- Selamat Menikmati -
DENGAN cekatan jari-jari lentik itu meracik obat dari tumbuhan hijau yang sudah ditumbuk lalu dicampur air ke dalam sebuah wadah berupa corong kecil yang terbuat dari daun. Mulutnya sesekali bersenandung. Merdu. Suara Wendy memang merdu. Dongengnya bisa menjadi nyanyian pengantar tidur karena suaranya yang merdu. Bahkan hewan-hewan lain pun mendekati sekeliling rumah Peter demi bisa mendengar suara Wendy yang entah kenapa sedap didengar."Wendy cepatlah! Anak-anak sudah lapaaaar!"
Suara Peter Pan menggema dari dalam. Terburu-buru ia bereskan hasil perbuatannya. Lalu membawa obat yang sudah selesai ia buat untuk Peter masuk ke dalam rumah.
Wendy berjalan dengan langkah cepat. Takut anak-anak sudah terlalu lapar menunggunya, juga takut Peter akan marah padanya.
Ia letakkan obat itu di hadapan Peter. Dan dirinya segera menempati tempatnya sendiri. Memperhatikan satu per satu piring di meja itu. Sudah lengkap, ia mengangguk pada lelaki di sebelahnya. Dan acara makan pun dimulai sesudah Peter berkata, "Waktunya makan. Pelan-pelan dan ... Mari makan!"
Acara makan berjalan seperti biasa. Hening. Tidak ada bunyi denting sendok atau piring, yang ada hanya bunyi kunyahan atau kecapan khas bocah liar. Mereka tidak memiliki orang tua yang mengajarinya tentang hal yang boleh dan tidak boleh dilakukan. Di keluarga Wendy sendiri bunyi kunyahan tidak boleh terdengar saat makan bersama. Tapi itu Wendy, bukan mereka.
Oh, ada dua anak tambahan di meja makan ini. Michael dan John. Mereka adik Wendy yang terbawa ke sini karena pada saat itu mereka datang dengan niat menolong kakaknya yang malah jadi melibatkan keduanya. Tapi, ada yang aneh dari mereka. Seperti___
"Michael, perhatikan mulutmu. Bukankah sudah sering aku ingatkan, pe-lan-pe-lan. Setelah ini cuci mulutmu," tutur Wendy.
"Baik, Ibu."
___itu. Seperti itu contohnya.
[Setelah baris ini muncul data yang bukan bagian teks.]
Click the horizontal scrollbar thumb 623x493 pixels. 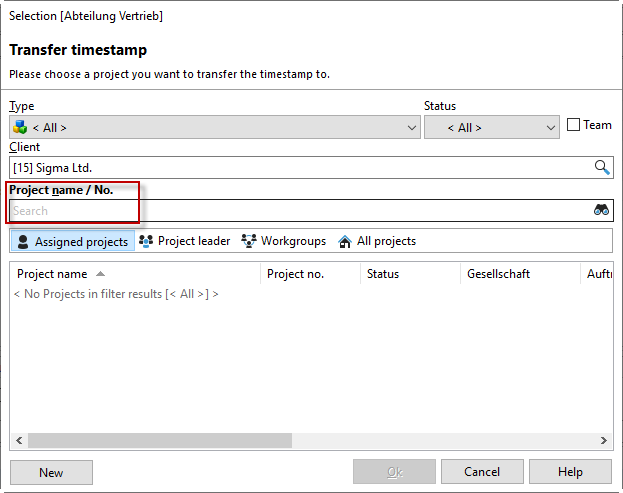click(160, 441)
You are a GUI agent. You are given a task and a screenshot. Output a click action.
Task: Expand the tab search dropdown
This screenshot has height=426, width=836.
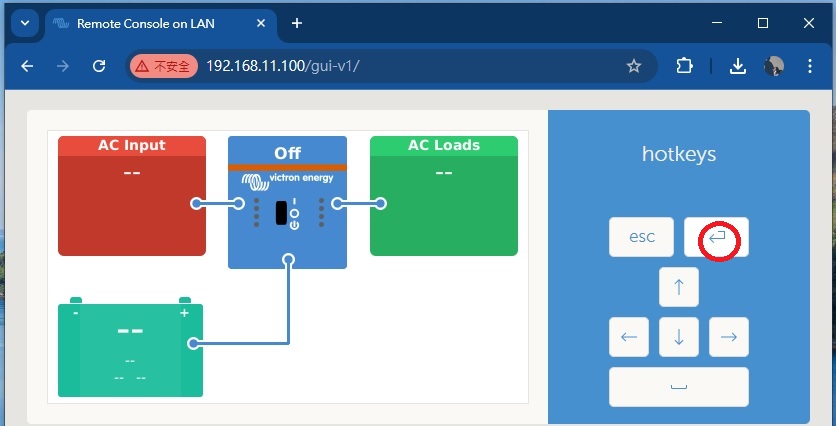(x=25, y=23)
Adiknya selalu memanggilnya 'ibu'. Setiap ditanya__
"Siapa nama ayahmu, Michael?"
"Tentu saja Peter!"
"Siapa nama ibumu, John?"
John yang tengah asik mengunyah lantas berhenti dan memandang Wendy seolah ia adalah makhluk ter-aneh di dunia.
"Kau bercanda, Ibu?"
"Pertanyaan itu dijawab bocah nakal, bukan bertanya balik."
"Sudah jelas aku memanggil 'ibu' hanya padamu, Wendy."
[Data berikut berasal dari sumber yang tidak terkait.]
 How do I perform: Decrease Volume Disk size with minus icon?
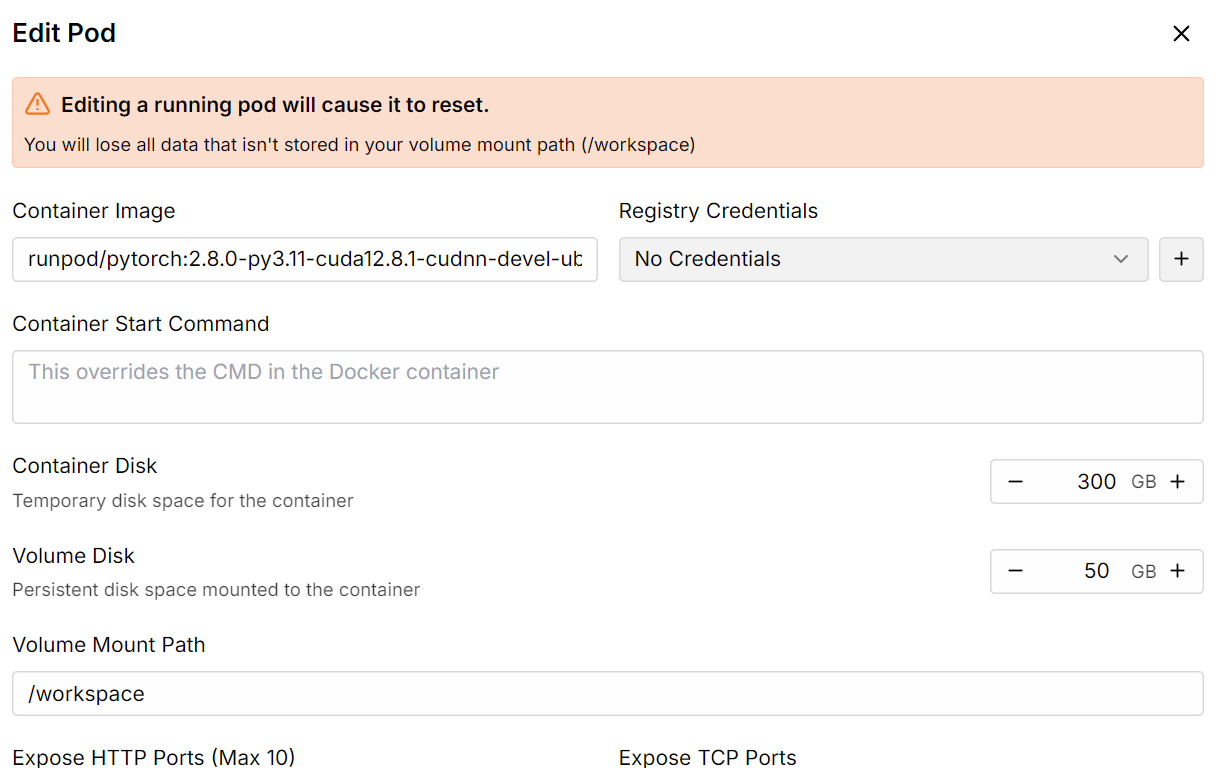tap(1015, 571)
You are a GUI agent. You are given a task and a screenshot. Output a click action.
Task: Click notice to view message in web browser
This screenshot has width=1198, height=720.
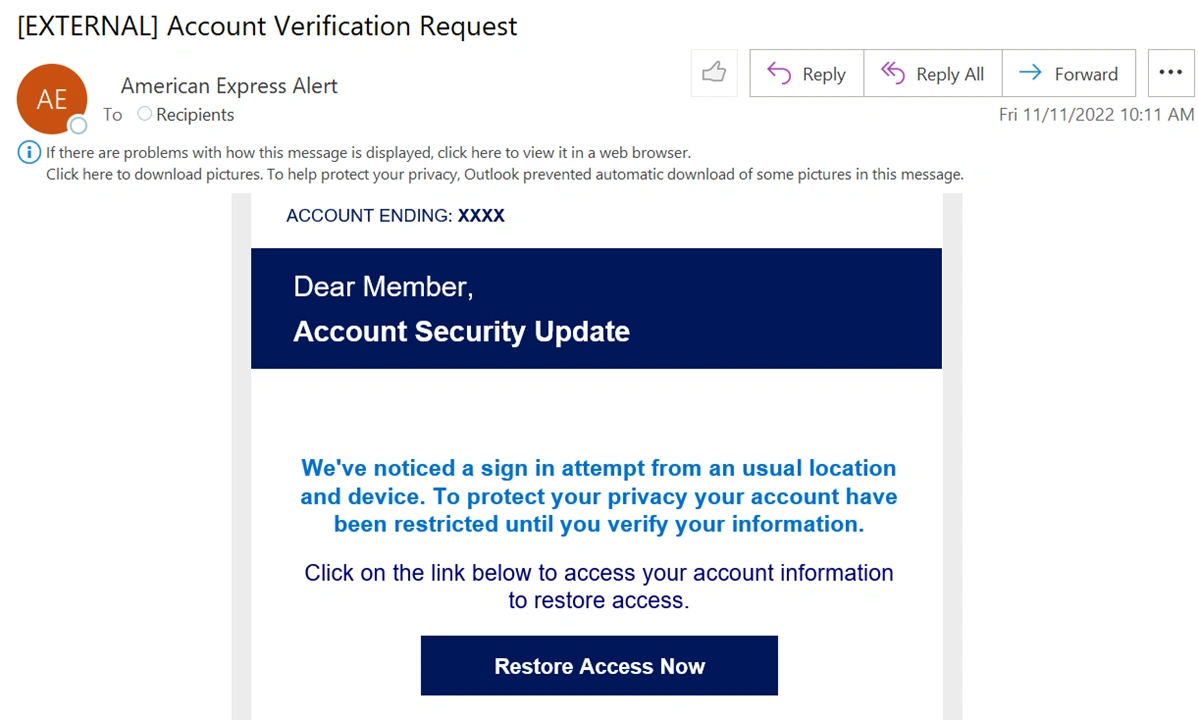click(368, 153)
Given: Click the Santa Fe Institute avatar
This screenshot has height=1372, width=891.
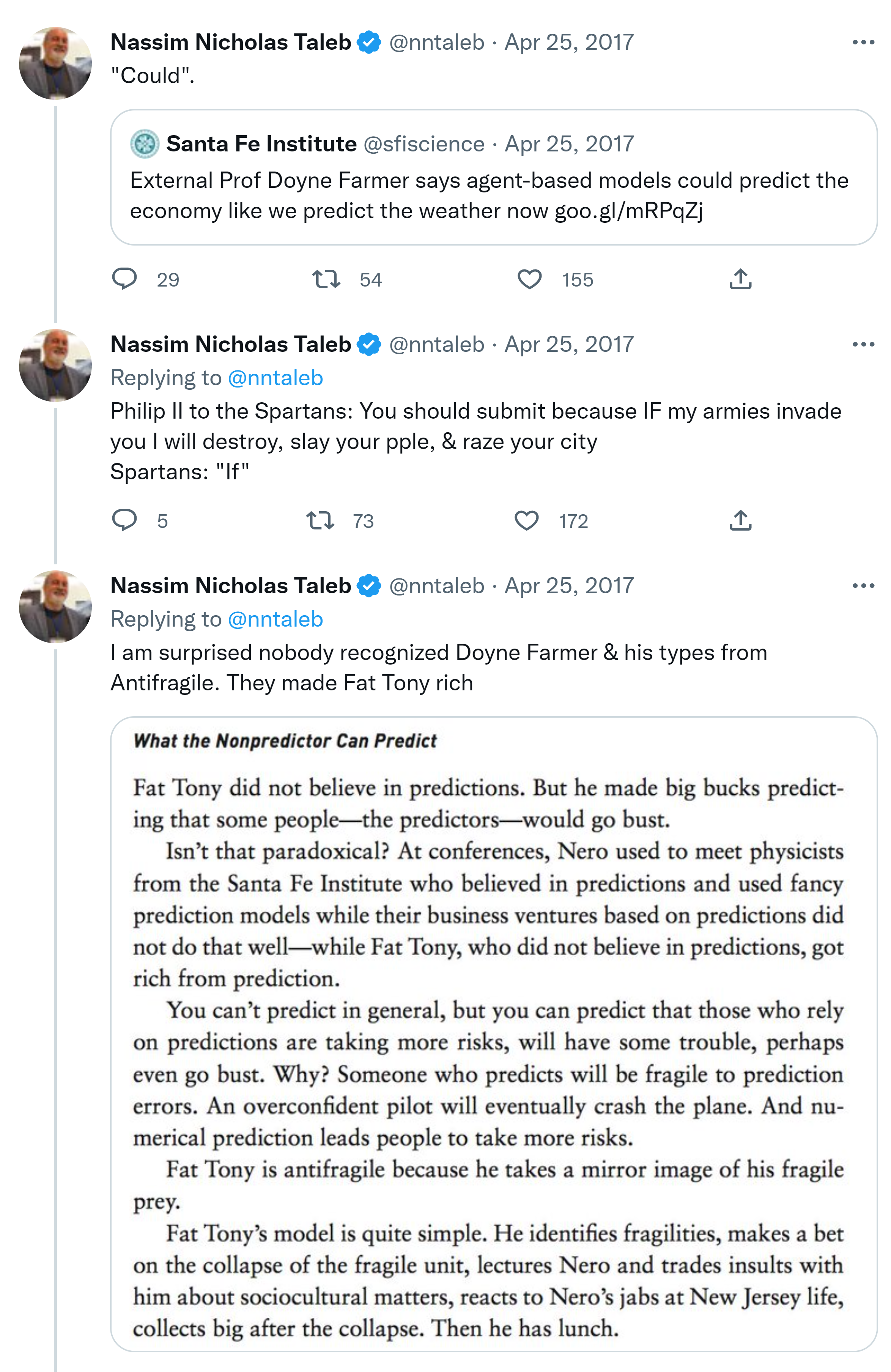Looking at the screenshot, I should click(x=144, y=143).
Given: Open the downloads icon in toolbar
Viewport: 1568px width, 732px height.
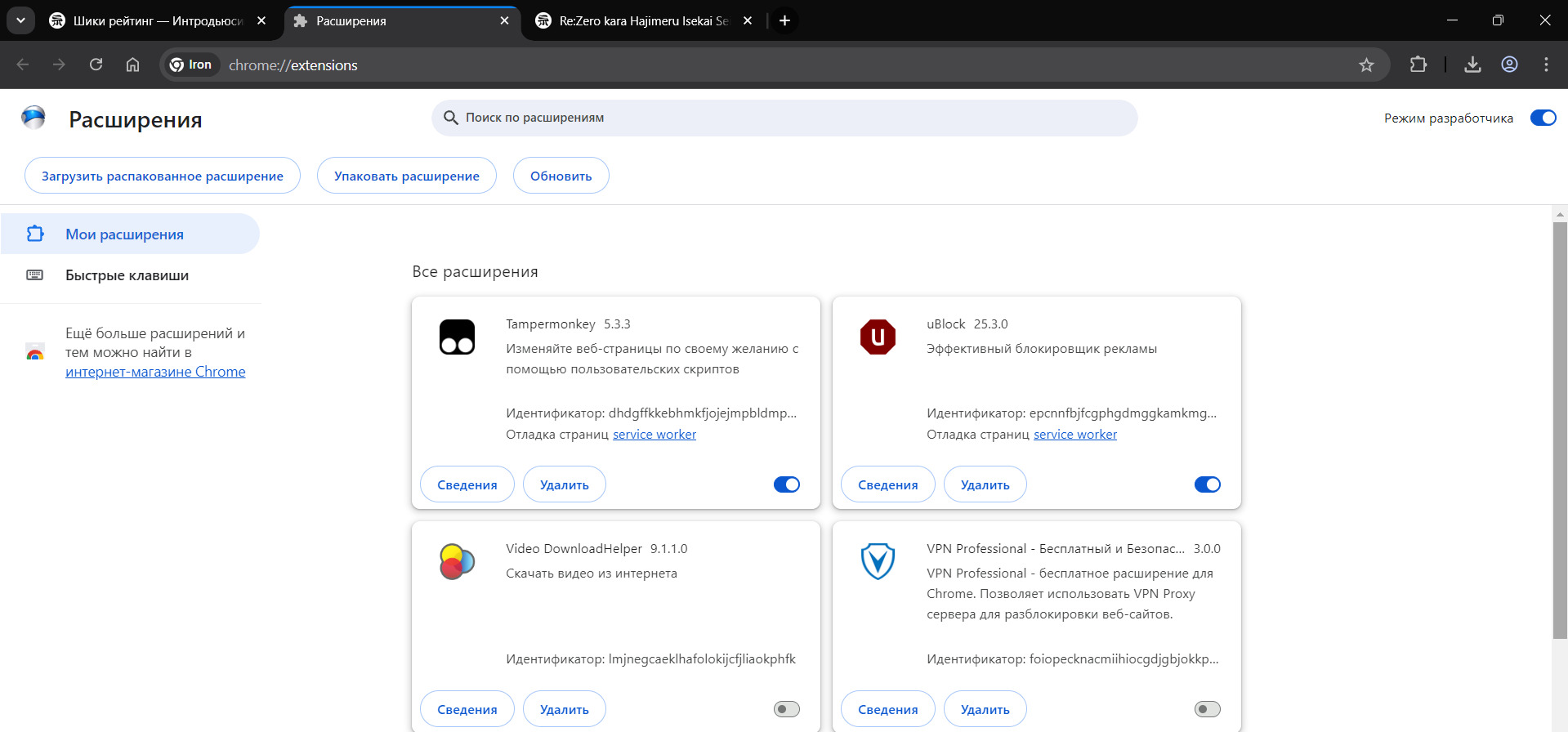Looking at the screenshot, I should point(1472,65).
Suara batuk terdengar dari sebelah kanannya. Ia menoleh. Peter menatap penuh peringatan pada mereka bertiga. Yang langsung membuat kedua adiknya menunduk tapi tidak dengan Wendy.
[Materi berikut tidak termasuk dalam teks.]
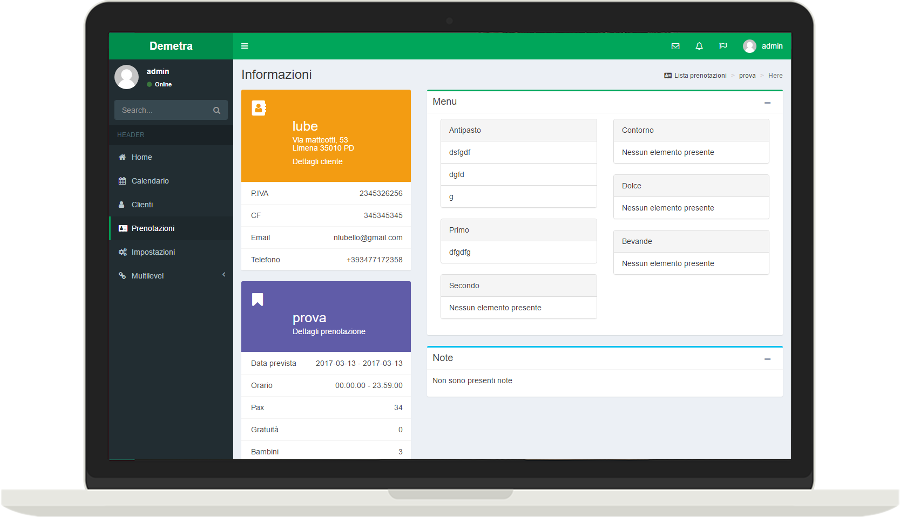
Task: Open Home in the sidebar
Action: coord(141,157)
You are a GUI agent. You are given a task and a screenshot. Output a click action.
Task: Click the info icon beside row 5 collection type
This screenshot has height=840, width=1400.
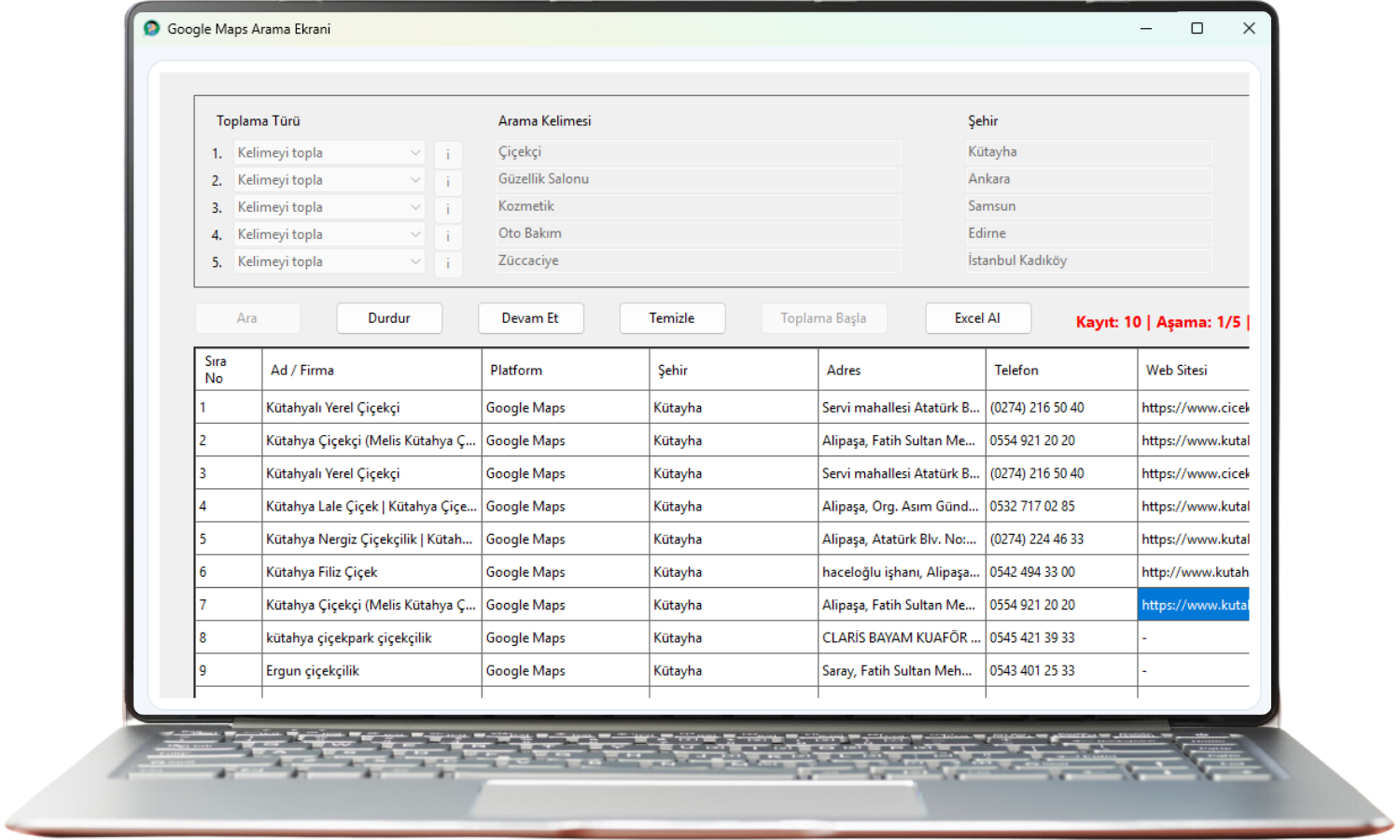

"Saat makan mulut bekerja untuk mengunyah dan menelan. Bukan berbicara," sindir Peter membuat suasana seketika hening. Bahkan Tootles yang akan menyuap makanannya terhenti di udara. Merasa bersalah sudah menimbulkan hal yang seharusnya tidak terjadi, Wendy menimpali,
"Makanlah, Ayah marah padaku, bukan kalian."
Lalu keadaan kembali seperti semula meski sedikit kaku. Selesai makan malam para bocah liar dan kedua adiknya bersiap tidur. Mereka mencari posisi ternyaman untuk menyiapkan telinga mendengar cerita Wendy. Dongeng sebelum tidur seperti biasa.
"Hari ini dongeng 'Hansel dan Gretel' ya? Kalian tahu?"
Para bocah liar semakin merapat. Tikus-tikus beserta hewan kecil lain menghampiri di sekeliling rumah. Pun ada kelinci hutan yang entah datang dari mana. Juga dengan kunang-kunang yang hinggap di dinding--atau atap--rumah memberi penerangan di tengah gelapnya malam.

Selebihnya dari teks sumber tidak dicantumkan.